Breakthrough Therapy Designation Criteria Identify Drugs that Improve Clinical Outcomes for Patients: A Case for More Streamlined Coverage of Promising Therapies
Clinical Cancer Research, June 2022
Grace Collins, Mark Stewart, Brittany McKelvey, Hillary Stires, Jeff Allen
Breakthrough therapy designation (BTD) is a valuable tool for expediting approval of promising therapies in oncology. Expediting drug development and review is time and resource intensive, so it is imperative to assess the performance of BTD and determine whether the criteria identify promising drugs that lead to improved outcomes for patients. This perspective provides a comparison of clinical outcomes data and National Comprehensive Cancer Network (NCCN) clinical guidelines for drugs indicated to treat non-small cell lung cancer (NSCLC) approved with BTD or without BTD between January 2013 and October 2021. Across the 31 approvals supported by data from randomized controlled trials, with the primary or co-primary endpoints of progression-free survival and/or overall survival, BTD drugs reduced the risk of death by a median of 31% and progression by a median of 48%, while drugs never receiving BTD ("Never BTD") reduced the risk of death and progression by a median of 15% and 41.9%, respectively.
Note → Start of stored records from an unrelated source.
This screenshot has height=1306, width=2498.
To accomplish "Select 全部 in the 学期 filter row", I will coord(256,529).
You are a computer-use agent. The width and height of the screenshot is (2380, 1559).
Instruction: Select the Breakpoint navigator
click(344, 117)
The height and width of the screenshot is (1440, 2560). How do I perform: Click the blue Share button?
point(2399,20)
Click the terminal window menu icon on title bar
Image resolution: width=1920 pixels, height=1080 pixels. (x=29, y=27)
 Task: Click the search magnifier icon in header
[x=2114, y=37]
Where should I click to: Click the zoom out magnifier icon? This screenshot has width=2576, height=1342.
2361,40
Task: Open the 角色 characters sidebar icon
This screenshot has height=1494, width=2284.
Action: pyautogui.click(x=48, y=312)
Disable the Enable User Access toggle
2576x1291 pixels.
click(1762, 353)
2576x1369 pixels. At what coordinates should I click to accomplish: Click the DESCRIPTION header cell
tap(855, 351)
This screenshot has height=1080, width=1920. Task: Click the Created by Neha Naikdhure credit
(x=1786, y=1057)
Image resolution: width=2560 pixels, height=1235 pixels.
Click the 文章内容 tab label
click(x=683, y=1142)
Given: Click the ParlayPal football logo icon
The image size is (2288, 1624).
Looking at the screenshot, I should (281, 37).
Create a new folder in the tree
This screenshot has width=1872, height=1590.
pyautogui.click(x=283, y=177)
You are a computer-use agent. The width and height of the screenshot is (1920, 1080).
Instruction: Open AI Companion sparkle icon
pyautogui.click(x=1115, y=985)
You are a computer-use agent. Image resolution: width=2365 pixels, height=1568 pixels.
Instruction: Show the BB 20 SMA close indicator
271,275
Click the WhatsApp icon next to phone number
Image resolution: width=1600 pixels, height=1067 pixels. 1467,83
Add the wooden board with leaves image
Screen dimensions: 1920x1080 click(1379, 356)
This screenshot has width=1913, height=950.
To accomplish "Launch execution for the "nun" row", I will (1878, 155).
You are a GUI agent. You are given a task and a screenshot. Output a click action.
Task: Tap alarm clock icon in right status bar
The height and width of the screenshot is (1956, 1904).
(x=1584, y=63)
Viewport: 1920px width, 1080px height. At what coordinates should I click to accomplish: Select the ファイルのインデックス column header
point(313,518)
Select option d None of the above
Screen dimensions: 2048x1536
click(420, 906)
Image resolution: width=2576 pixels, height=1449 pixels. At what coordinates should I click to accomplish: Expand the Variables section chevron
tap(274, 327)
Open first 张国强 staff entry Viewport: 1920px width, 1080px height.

More BTD drugs received a NCCN recommendation in the highest category of evidence (Category 1) than Never BTD drugs, and a greater proportion of BTD drugs were considered "preferred" compared to Never BTD drugs. In the context of this improved value, we provide considerations for establishing an expedited pathway for coverage decisions on BTD drugs to support timely access for patients. These results suggest the qualifying criteria for BTD identify drugs that improve outcomes for patients with cancer, and thus, may benefit from mechanisms that expedite processes to ensure timely coverage decisions and access for patients.